- _DIRECTIONS_:
**1)** Which news organizations are named in the column on Tesla's earnings? List every one.
**2)** Could you carry the column on Tesla's earnings forward, picking up right after its final paragraph?

Liam Denning is a Bloomberg Gadfly columnist covering energy, mining and commodities. He previously was the editor of the Wall Street Journal's "Heard on the Street" column. Before that, he wrote for the Financial Times' Lex column. He has also worked as an investment banker and consultant.

Let's face it: Tesla's earnings just aren't that important. For one thing, would you look at this chart and conclude this company's stock has jumped more than seven-fold over the same period?

Tesla Motors' quarterly earnings per share
Source: Bloomberg
Note: Diluted EPS.

Tesla stock is utterly indifferent to whether the company's losses are bigger or smaller than analysts predict. Wednesday's miss, at 77 percent, was the biggest ever, according to figures compiled by Bloomberg -- and the stock initially traded up after hours. I looked back at the prior 24 quarters and compared the amount by which Tesla beat or missed the consensus forecast with the next day's share price move, using data compiled by Bloomberg. The correlation coefficient was all of 0.0374 -- or, among friends, "zero."

Ah, but Tesla's a growth stock, so the more relevant metric is revenue. And so it is -- but not by much, given a correlation coefficient of 0.142. (Revenue also missed this quarter, by the way.)

- _SUPPLIED MATERIAL_:
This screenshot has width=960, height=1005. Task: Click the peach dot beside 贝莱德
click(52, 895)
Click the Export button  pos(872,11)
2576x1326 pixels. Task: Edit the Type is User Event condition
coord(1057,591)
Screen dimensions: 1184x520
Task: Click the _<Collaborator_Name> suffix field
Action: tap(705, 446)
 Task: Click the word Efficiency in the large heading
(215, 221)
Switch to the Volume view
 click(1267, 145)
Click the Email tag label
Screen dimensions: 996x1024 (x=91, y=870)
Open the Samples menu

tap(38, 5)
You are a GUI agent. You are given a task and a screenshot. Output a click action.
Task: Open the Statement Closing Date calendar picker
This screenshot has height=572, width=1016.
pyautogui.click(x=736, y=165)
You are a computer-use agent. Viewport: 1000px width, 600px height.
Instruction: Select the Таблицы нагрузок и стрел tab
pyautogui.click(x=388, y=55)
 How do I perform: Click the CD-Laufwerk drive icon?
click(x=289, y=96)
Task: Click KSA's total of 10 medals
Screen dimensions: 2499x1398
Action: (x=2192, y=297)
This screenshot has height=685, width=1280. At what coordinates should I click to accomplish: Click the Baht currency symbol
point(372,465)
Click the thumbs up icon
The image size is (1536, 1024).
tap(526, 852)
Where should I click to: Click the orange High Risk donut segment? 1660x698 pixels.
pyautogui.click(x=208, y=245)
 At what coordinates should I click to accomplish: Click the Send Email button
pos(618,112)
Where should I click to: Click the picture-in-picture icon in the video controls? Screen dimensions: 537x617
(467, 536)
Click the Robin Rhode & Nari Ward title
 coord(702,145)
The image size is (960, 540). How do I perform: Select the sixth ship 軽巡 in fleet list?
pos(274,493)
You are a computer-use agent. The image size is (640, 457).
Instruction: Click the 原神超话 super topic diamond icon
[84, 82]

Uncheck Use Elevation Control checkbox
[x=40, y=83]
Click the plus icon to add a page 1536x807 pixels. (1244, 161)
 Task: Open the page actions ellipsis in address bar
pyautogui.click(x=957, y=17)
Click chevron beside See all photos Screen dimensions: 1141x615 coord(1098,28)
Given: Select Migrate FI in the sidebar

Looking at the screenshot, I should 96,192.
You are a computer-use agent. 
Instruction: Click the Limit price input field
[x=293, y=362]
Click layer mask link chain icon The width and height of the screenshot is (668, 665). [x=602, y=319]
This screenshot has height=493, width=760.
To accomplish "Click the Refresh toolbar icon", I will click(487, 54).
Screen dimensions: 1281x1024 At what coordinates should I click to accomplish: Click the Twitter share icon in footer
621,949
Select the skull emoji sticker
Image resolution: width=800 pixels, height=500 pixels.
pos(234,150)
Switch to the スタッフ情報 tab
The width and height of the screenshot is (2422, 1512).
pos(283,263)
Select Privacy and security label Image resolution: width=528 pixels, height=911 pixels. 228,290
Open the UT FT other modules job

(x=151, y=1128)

- _OUTPUTS BY TASK_:
**1)** Bloomberg, the Wall Street Journal, and the Financial Times.

**2)**
Earnings? What About Them?
Source: Bloomberg

Even vehicle deliveries weren't really worth squat heading into Wednesday evening's second-quarter release: Investors knew already Tesla had missed its own guidance.

What really matters is the amount of cash Tesla is burning. We know this, of course, because silly buggers like me write about it so much and keep publishing charts like the one below. So, you know, it must count for something, right?

This One Again
Tesla's rate of cash burn accelerated sharply after 2013
Source: Bloomberg, the company
Note: Cash flow from operations less capital expenditure.

Incidentally, that improvement seen in the "Last 12 Months" bar on the right owes a lot to Tesla's inclusion of customer deposits to get in line for the Model 3 -- entirely refundable amounts for a car that is yet to be built. Exclude them and, based on Tesla's earlier disclosure of about 370,000 orders, that bar would be closer to $2 billion. It's worth noting that number wasn't updated in Wednesday's results. Meanwhile, Tesla's guidance of $2.25 billion in capital expenditure in 2016 implies second-half spending will be more than three times what it was in the first.

But no one, it seems, is taking any notice. Because, really, if you were aware a company in which you held shares had burned through $4.5 billion in just the past five years and was headed by someone envisioning "tens of billions" of more spending on a mission that is creeping at the pace of a cheetah, then you'd sort of care by now.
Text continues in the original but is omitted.